[Activity] Your answer should consist only of the records, copied exactly, with the images removed.

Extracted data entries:
Content starts

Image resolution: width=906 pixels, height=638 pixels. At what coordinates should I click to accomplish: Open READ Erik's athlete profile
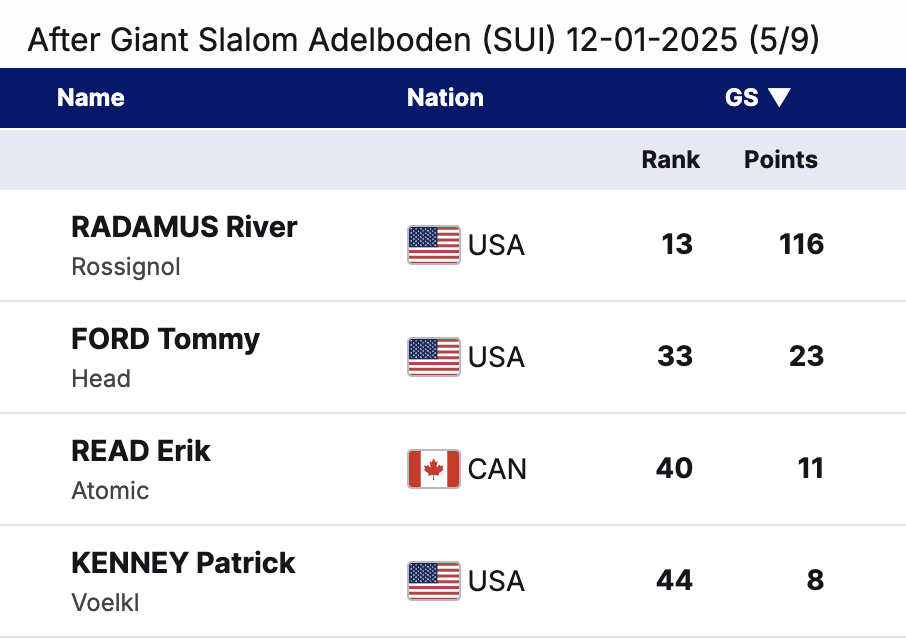(x=141, y=451)
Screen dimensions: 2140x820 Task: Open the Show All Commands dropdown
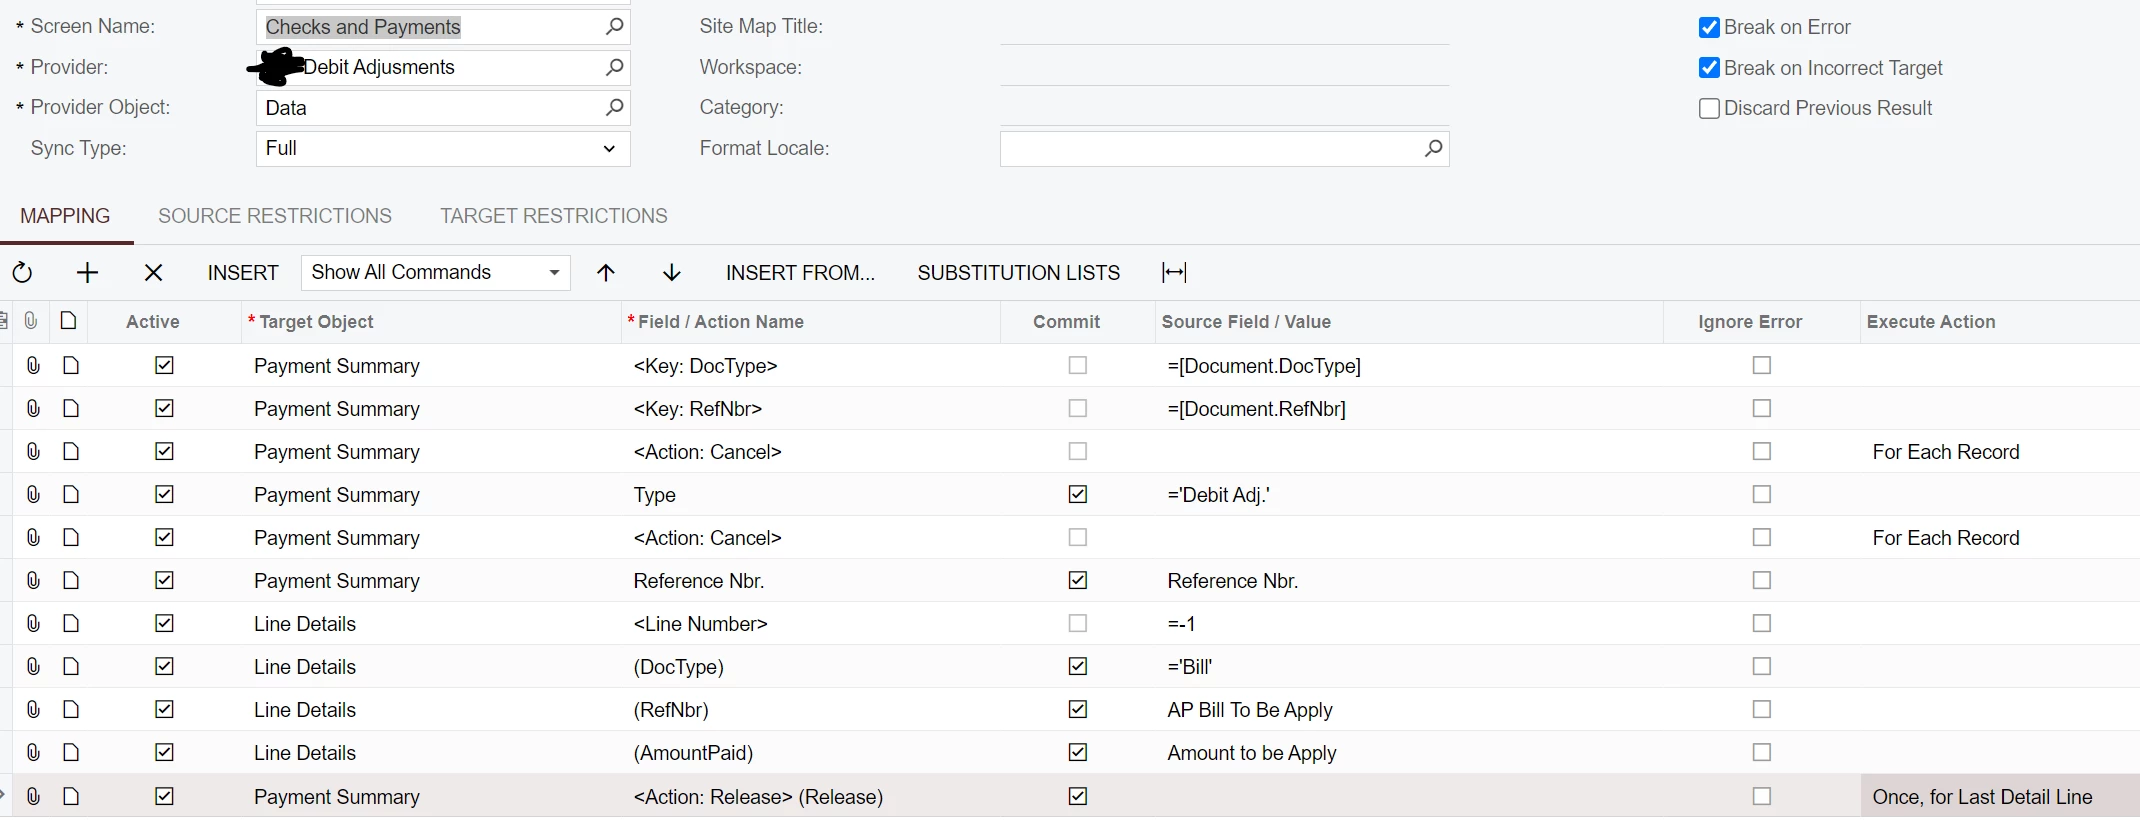tap(554, 273)
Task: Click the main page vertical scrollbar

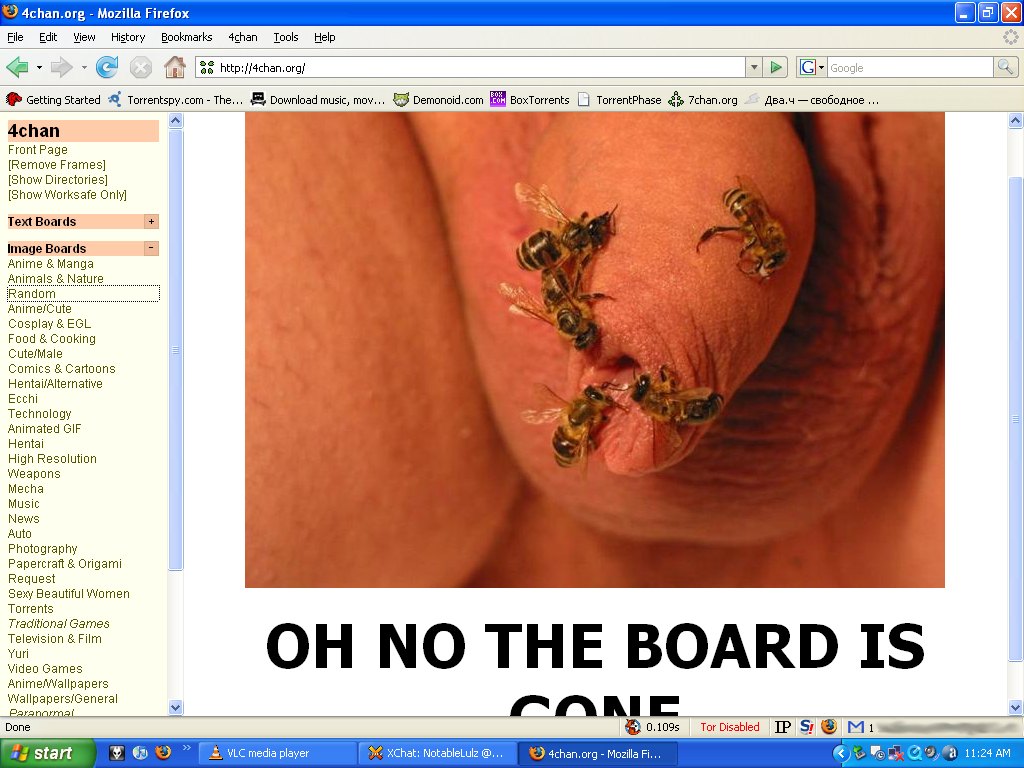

Content ends

[Answer area]
Image resolution: width=906 pixels, height=638 pixels. At what coordinates should I click to accomplish: Open READ Erik's athlete profile
(x=141, y=451)
Screen dimensions: 2140x820 Task: Open the Show All Commands dropdown
tap(554, 273)
Task: Click the main page vertical scrollbar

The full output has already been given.